Eliashberg and his coworkers didn’t have access to movie shooting scripts in electronic form. To develop their script prediction tool, they instead worked with detailed, blow-by-blow movie summaries known as spoilers, written by viewers after they watch a movie. Each spoiler is about 4 to 20 pages long (see http://www.themoviespoiler.com/).
The researchers implemented their approach using spoilers from 281 movies, all released in the period 2001–2004. A randomly selected sample of 200 movies was used to train their system and the resulting model was then applied to the remaining 81 movies.
In the so-called bag-of-words model in natural language processing, a document is represented entirely by the words it contains and how many times each word appears, without regarding the order in which the words appear. Such a representation allowed Eliashberg and his coworkers to pick up the themes, scenes, and emotions in a script.
“For instance, the frequent appearance of words such as ‘guns,’ ‘blood,’ ‘fight,’ ‘car crashes,’ and ‘police’ may indicate that the script contains a crime story with action sequences,” the researchers comment. “When this information is coupled with known box office receipts for the movies already made in the recent past, we would know if the movies of this type tend to sell well or not in theatres.”
But because word order really does matter (there’s a huge difference in the emotional impact on the audience between “the villain kills Superman” and “Superman kills the villain”), the researchers also incorporated domain knowledge from screenwriting experts—ending up with a list of 22 script elements that increase the likelihood of success.
Even that wasn’t enough. Eliashberg and his coworkers also applied statistical learning techniques to uncover complex interactions among the predictors extracted from movie scripts (or spoilers).

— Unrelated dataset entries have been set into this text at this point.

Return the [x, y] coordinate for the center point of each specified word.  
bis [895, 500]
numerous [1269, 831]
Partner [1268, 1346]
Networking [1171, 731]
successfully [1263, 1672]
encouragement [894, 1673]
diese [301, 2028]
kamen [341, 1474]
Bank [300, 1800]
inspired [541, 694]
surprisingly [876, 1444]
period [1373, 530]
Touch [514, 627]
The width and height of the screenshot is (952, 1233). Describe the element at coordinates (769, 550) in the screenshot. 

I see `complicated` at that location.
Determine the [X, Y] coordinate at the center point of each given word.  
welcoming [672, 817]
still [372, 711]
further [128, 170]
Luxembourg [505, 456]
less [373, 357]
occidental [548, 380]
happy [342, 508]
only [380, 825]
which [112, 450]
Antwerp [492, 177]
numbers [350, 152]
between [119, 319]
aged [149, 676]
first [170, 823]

To test their model, the researchers used it to choose 30 movies from a set of 81, aiming for a superior investment package. The resulting portfolio had a total budget of $1,044.5 million and generated gross box office revenue of $1,996.8 million, giving the studios net revenue of $1,098.2 million (5.1 percent return on investment). In comparison, randomly selected portfolios of 30 movies had an average net loss of 18.6 percent. And portfolios that replicated a typical studio’s slate returned –24.4 percent.
“Our approach always produces a significant economic gain no matter how many movies are selected for the portfolio,” Eliashberg and his coworkers conclude, “suggesting that our model is able to capture determinants from the textual information in movie scripts and hence significantly improve the studio’s profitability.”
Would such a model, if employed widely in the movie industry, stifle creativity, leading to formulaic scripts and limiting choice?
“Rather than coming out with a set of rigid rules to follow, our approach will only suggest the structural regularities that a successful script generally possesses,” Eliashberg and his coworkers reply. “We believe that there is room for creativity within the structural regularities.”
Maybe it couldn’t get much worse anyway. With an emphasis lately on sequels and on recycling old TV shows and movies, Hollywood has already gone the formula route.